→ Task brief: Pick out the lines in the listing below that contain the word "will" and copy them.

→ Provided material:
—————

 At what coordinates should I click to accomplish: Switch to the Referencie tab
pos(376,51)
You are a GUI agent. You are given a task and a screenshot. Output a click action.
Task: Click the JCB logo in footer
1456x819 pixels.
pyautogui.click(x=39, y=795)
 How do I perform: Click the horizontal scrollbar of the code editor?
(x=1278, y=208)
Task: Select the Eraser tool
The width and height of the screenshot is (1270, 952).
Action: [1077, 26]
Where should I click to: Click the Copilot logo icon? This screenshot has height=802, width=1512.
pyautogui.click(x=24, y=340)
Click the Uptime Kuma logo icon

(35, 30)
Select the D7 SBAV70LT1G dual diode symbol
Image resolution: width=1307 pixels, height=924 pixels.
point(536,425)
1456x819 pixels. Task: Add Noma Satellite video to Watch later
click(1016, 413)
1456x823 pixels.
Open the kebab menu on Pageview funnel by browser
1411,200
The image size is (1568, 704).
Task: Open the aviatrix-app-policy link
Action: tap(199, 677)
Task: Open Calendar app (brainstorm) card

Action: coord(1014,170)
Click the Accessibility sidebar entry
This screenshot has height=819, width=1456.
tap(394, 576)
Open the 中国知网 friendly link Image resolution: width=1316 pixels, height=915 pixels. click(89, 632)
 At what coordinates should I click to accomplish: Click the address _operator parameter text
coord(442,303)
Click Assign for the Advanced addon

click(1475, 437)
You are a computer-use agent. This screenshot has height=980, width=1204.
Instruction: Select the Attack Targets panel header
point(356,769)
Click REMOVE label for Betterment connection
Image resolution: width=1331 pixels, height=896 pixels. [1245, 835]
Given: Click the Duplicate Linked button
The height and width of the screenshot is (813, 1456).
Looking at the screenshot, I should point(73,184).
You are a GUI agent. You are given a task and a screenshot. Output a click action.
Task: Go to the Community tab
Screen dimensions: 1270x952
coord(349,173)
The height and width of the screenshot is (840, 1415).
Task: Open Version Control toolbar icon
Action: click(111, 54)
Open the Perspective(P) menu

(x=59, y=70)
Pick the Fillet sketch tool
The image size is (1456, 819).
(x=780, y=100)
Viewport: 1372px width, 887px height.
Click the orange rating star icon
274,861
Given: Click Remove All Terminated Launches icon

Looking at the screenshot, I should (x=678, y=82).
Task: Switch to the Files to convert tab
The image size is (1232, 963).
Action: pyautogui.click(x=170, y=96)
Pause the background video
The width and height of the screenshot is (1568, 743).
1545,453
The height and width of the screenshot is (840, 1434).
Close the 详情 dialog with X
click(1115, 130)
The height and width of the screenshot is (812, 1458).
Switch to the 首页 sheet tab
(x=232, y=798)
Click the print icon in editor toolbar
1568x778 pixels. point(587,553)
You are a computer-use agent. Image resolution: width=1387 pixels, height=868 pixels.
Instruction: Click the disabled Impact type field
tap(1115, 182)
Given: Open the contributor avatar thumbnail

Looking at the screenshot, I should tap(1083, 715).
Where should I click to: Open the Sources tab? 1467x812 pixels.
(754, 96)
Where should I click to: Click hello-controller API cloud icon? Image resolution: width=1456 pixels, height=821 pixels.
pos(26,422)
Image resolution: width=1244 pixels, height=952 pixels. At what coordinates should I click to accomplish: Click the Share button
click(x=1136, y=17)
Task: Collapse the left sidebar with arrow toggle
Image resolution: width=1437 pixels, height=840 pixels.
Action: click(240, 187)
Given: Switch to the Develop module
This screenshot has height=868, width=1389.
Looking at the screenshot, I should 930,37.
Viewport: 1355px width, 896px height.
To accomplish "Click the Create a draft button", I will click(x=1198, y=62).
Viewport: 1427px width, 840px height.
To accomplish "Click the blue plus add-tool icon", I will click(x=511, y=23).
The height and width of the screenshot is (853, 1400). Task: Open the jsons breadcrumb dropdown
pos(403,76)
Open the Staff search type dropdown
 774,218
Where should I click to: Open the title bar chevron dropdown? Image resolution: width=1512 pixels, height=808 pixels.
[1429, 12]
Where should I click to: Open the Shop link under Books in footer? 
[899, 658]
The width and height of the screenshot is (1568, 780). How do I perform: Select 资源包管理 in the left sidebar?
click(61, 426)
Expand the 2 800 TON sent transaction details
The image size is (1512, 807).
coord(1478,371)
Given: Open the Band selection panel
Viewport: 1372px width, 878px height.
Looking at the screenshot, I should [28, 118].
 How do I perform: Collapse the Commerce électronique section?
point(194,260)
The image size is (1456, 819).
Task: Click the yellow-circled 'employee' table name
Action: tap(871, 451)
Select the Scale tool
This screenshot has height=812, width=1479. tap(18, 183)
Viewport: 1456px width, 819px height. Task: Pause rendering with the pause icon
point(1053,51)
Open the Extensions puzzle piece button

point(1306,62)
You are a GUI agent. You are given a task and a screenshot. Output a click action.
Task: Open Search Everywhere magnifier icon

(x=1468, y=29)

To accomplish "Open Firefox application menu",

—————

→ The completed task:
To accomplish "Click the Create a draft button", I will click(x=1198, y=62).
To accomplish "Click the blue plus add-tool icon", I will click(x=511, y=23).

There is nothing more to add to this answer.